* _Directions for this task_
Look through the entries below. Say how many lines include "этапе", with nothing added.

(Beginning of Extracted information)

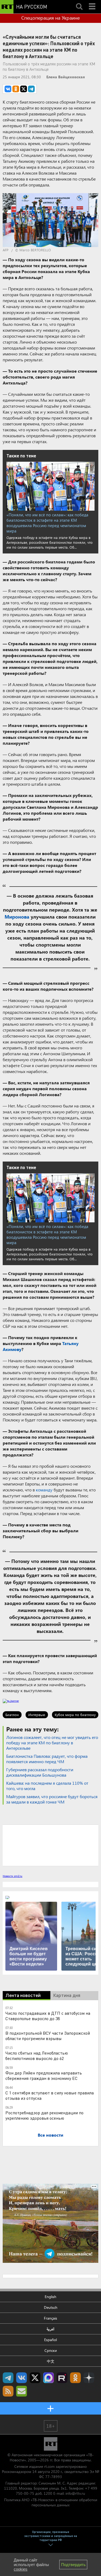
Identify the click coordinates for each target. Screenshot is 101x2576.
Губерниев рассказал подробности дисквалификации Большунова (39, 1772)
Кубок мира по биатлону (75, 1714)
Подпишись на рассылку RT (21, 2391)
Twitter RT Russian (35, 2377)
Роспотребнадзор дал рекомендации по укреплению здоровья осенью (44, 2115)
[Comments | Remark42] (50, 1845)
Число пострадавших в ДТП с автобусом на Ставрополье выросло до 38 (47, 2015)
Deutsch (50, 2307)
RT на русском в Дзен (88, 2377)
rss (8, 2391)
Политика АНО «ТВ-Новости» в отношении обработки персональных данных (50, 2502)
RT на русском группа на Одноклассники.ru (75, 2377)
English (50, 2296)
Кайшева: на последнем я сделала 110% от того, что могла (47, 1785)
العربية (50, 2328)
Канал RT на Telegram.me (8, 2377)
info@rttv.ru (75, 2493)
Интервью (36, 1714)
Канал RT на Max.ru (48, 2377)
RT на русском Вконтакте (21, 2377)
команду (44, 1489)
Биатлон (12, 1714)
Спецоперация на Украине (50, 18)
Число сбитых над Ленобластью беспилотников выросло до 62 (36, 2055)
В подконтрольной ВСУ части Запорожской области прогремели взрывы (47, 2035)
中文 (50, 2361)
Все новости (50, 2135)
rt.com (49, 2466)
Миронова (17, 916)
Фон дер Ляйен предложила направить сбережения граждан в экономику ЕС (43, 2075)
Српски (50, 2350)
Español (50, 2339)
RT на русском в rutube (62, 2377)
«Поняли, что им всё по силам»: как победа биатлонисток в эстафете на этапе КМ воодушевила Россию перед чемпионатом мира (47, 523)
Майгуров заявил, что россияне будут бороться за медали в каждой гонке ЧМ (51, 1799)
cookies (20, 2569)
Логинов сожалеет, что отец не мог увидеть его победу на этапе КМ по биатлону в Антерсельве (52, 1742)
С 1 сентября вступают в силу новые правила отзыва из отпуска (49, 2095)
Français (50, 2318)
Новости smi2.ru (12, 1876)
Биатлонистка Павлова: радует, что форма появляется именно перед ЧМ (47, 1758)
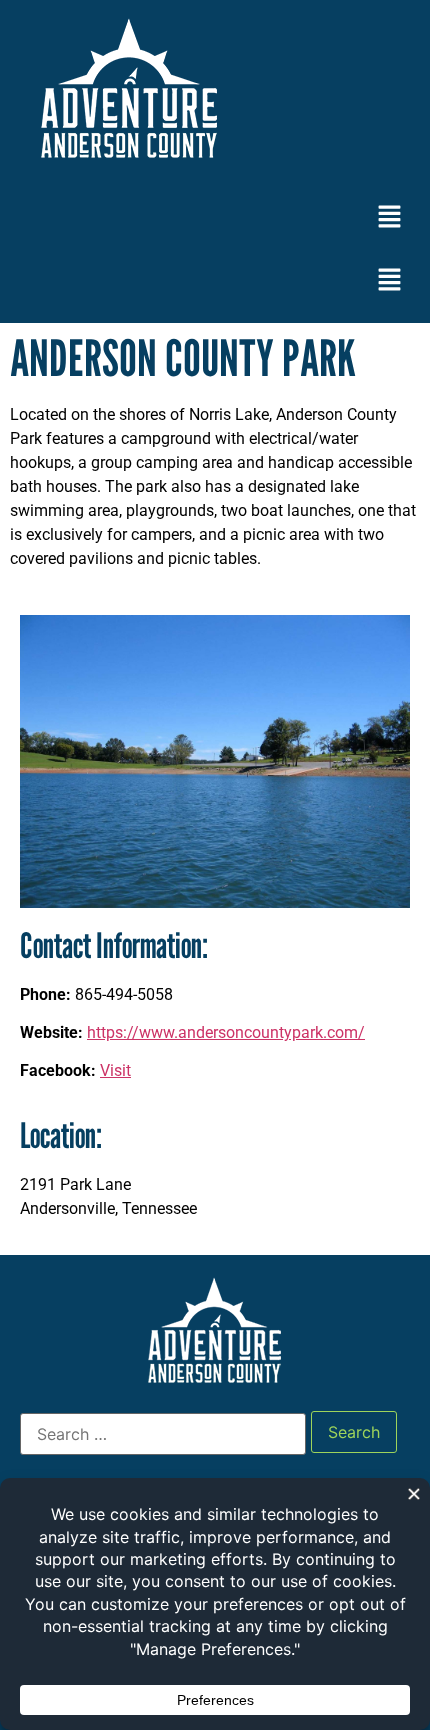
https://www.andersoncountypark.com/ (226, 1032)
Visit (115, 1070)
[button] (390, 217)
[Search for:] (163, 1434)
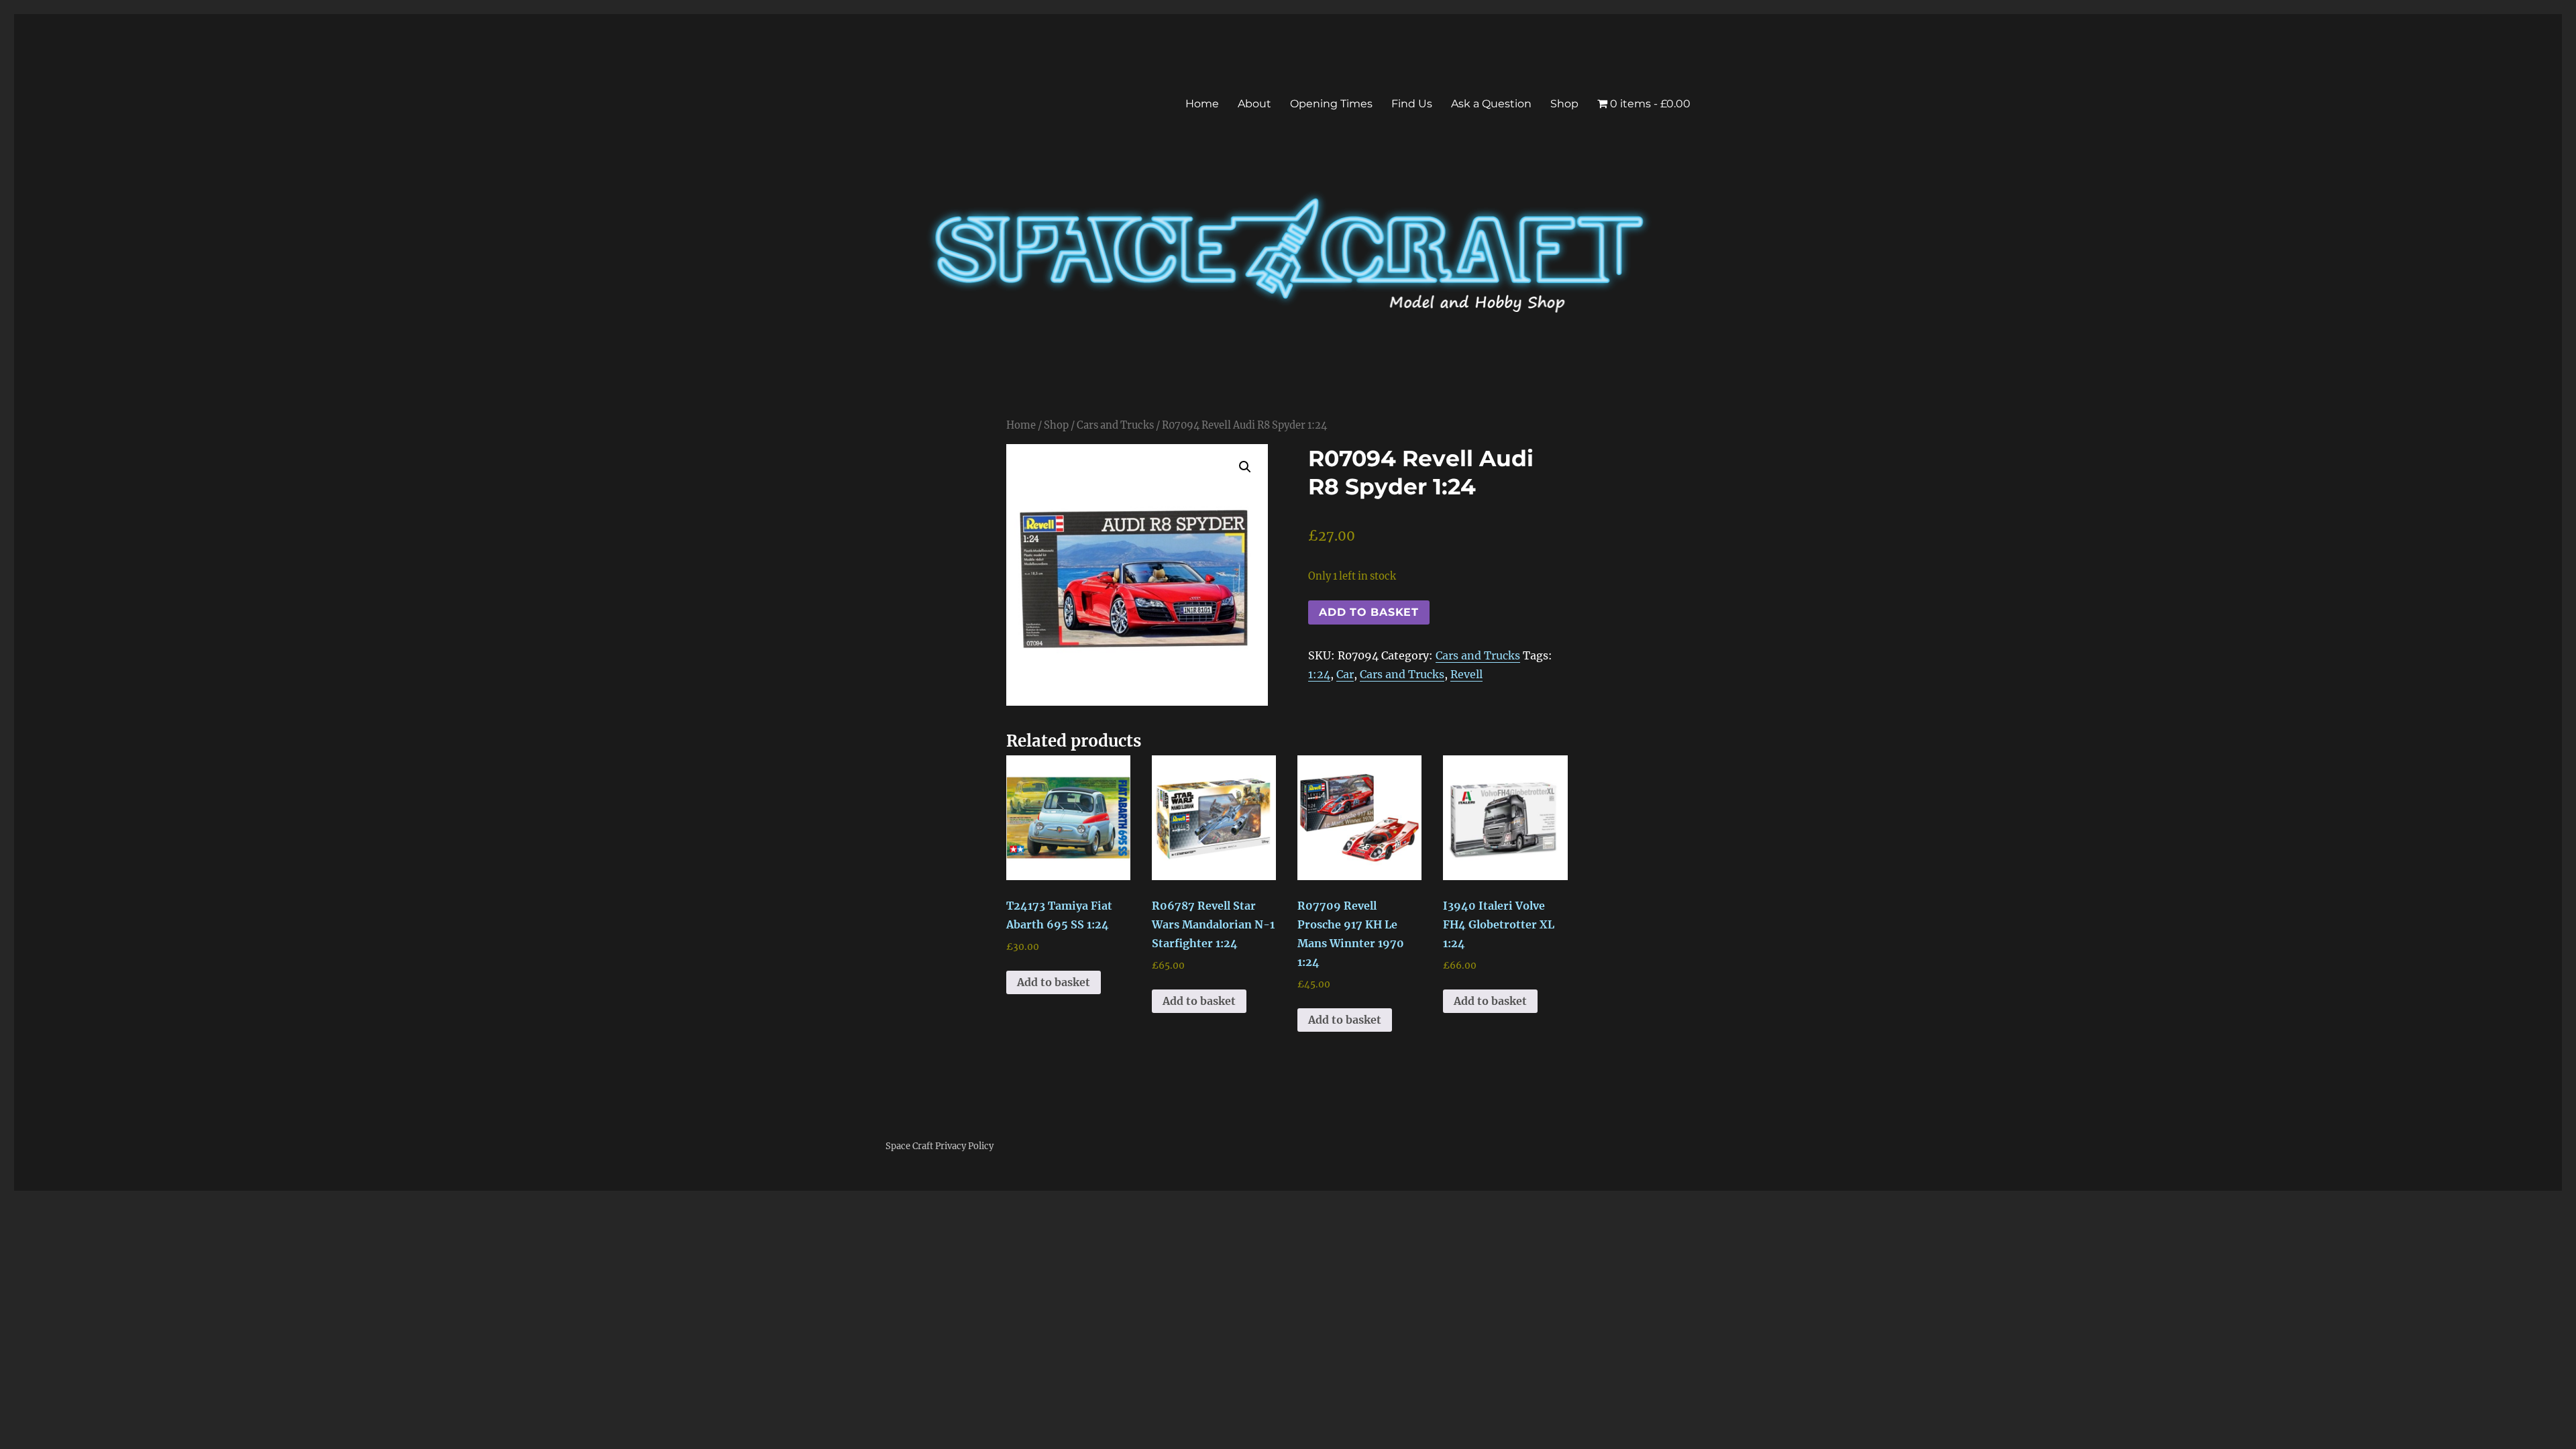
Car (1345, 674)
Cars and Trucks (1115, 425)
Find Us (1411, 103)
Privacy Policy (964, 1146)
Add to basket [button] (1053, 982)
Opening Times (1331, 103)
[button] (1245, 467)
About (1254, 103)
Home (1202, 103)
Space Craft (909, 1146)
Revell (1466, 674)
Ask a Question (1491, 103)
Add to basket (1369, 612)
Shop (1564, 103)
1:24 (1319, 674)
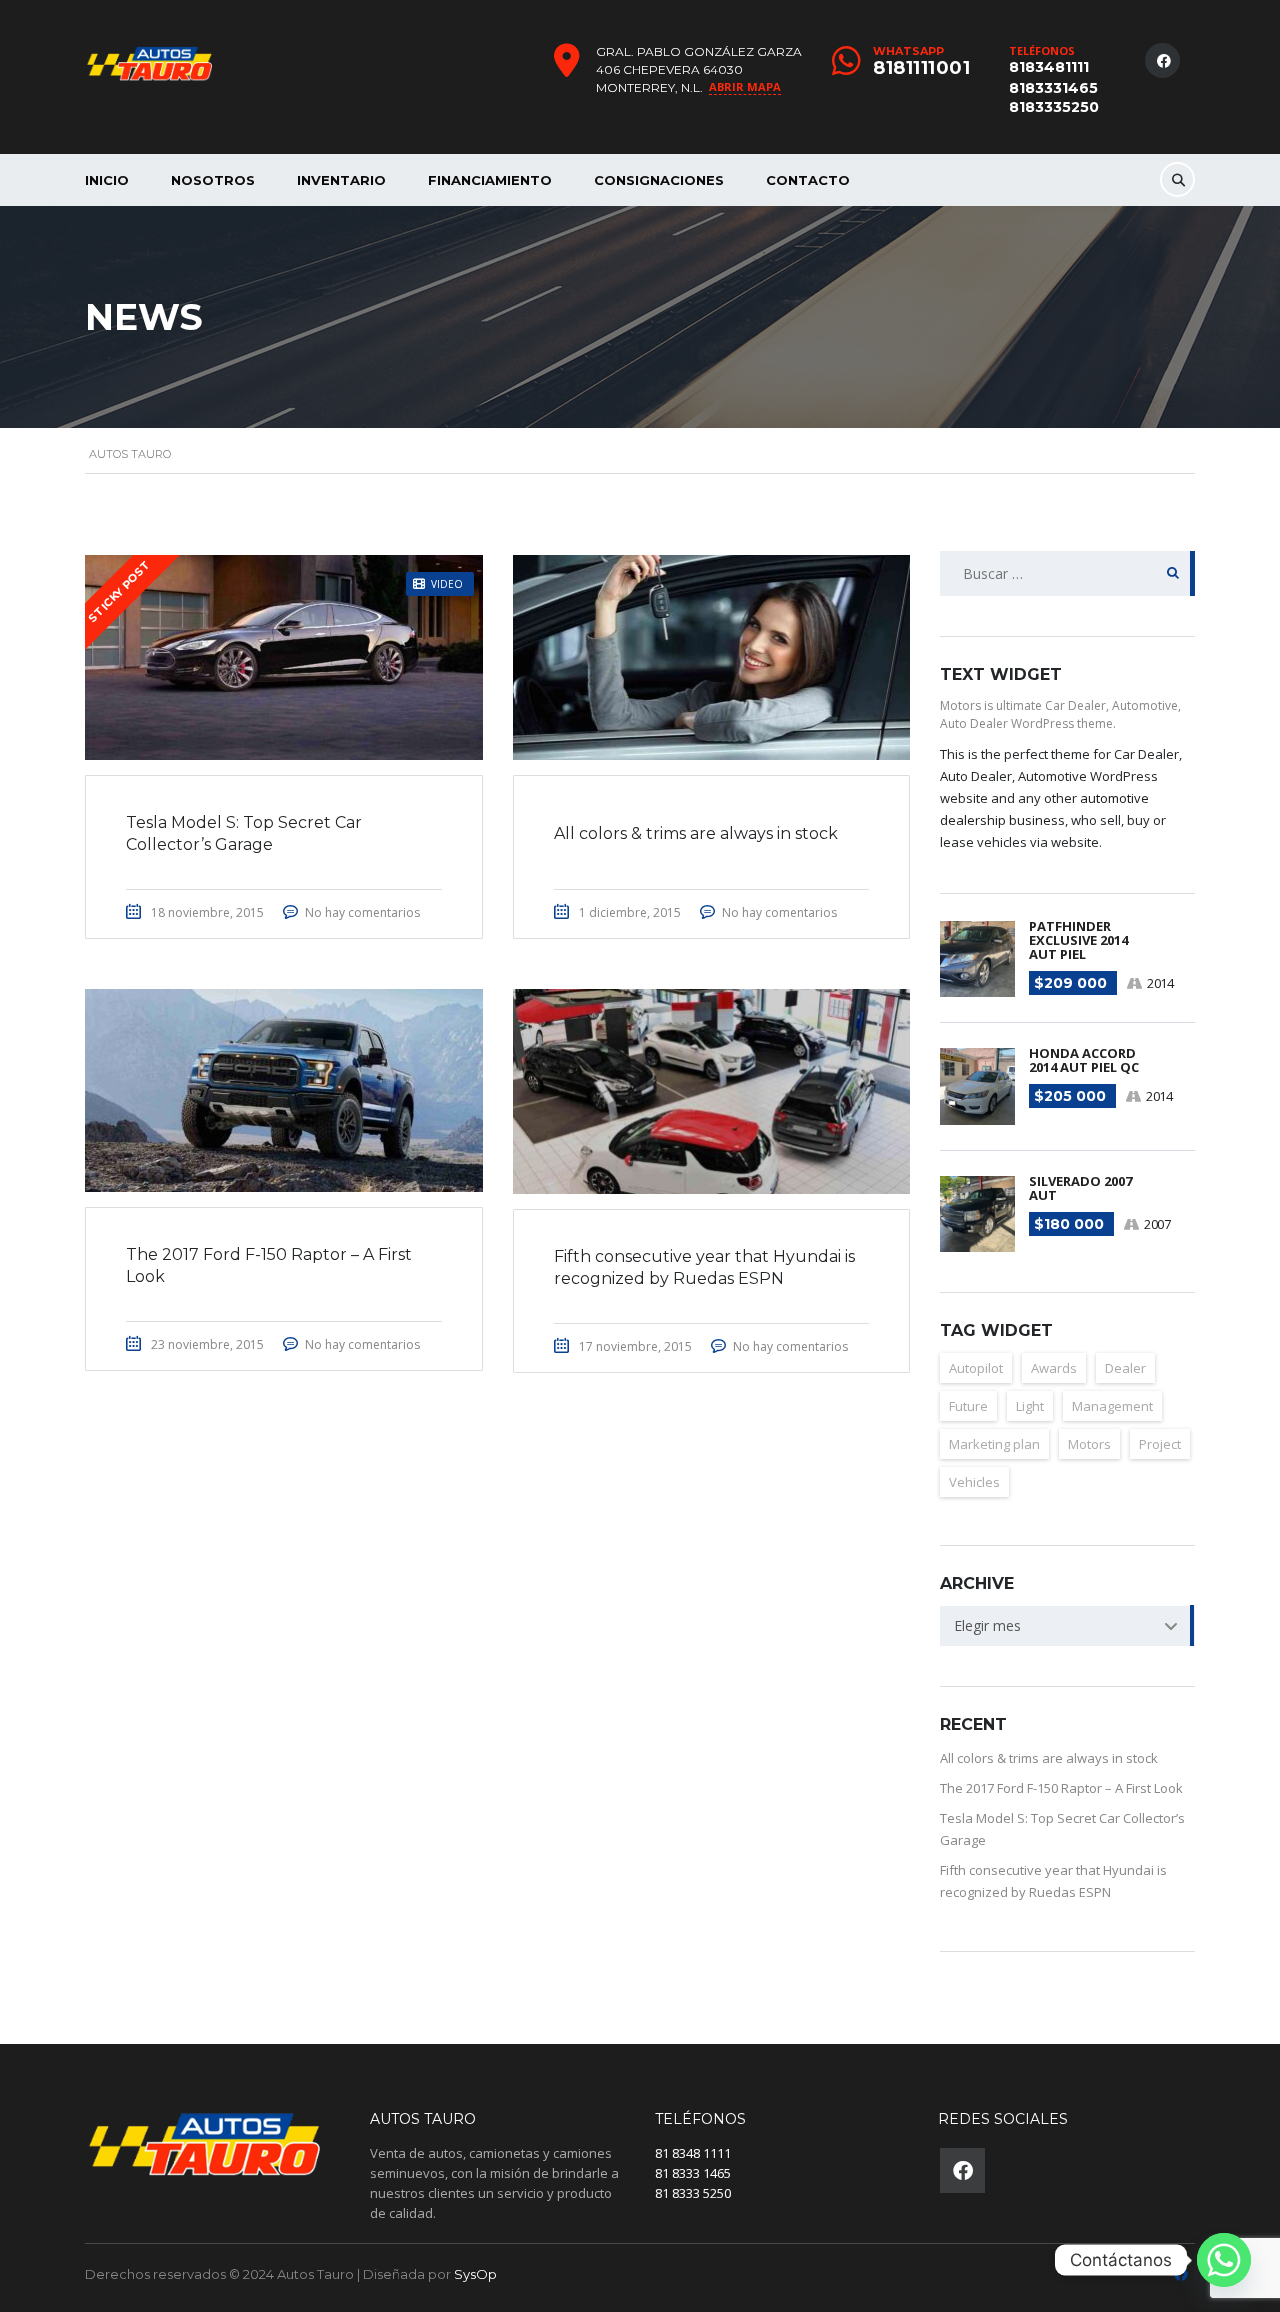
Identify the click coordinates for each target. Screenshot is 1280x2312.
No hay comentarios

(End of Extracted information)

* _Written response_
2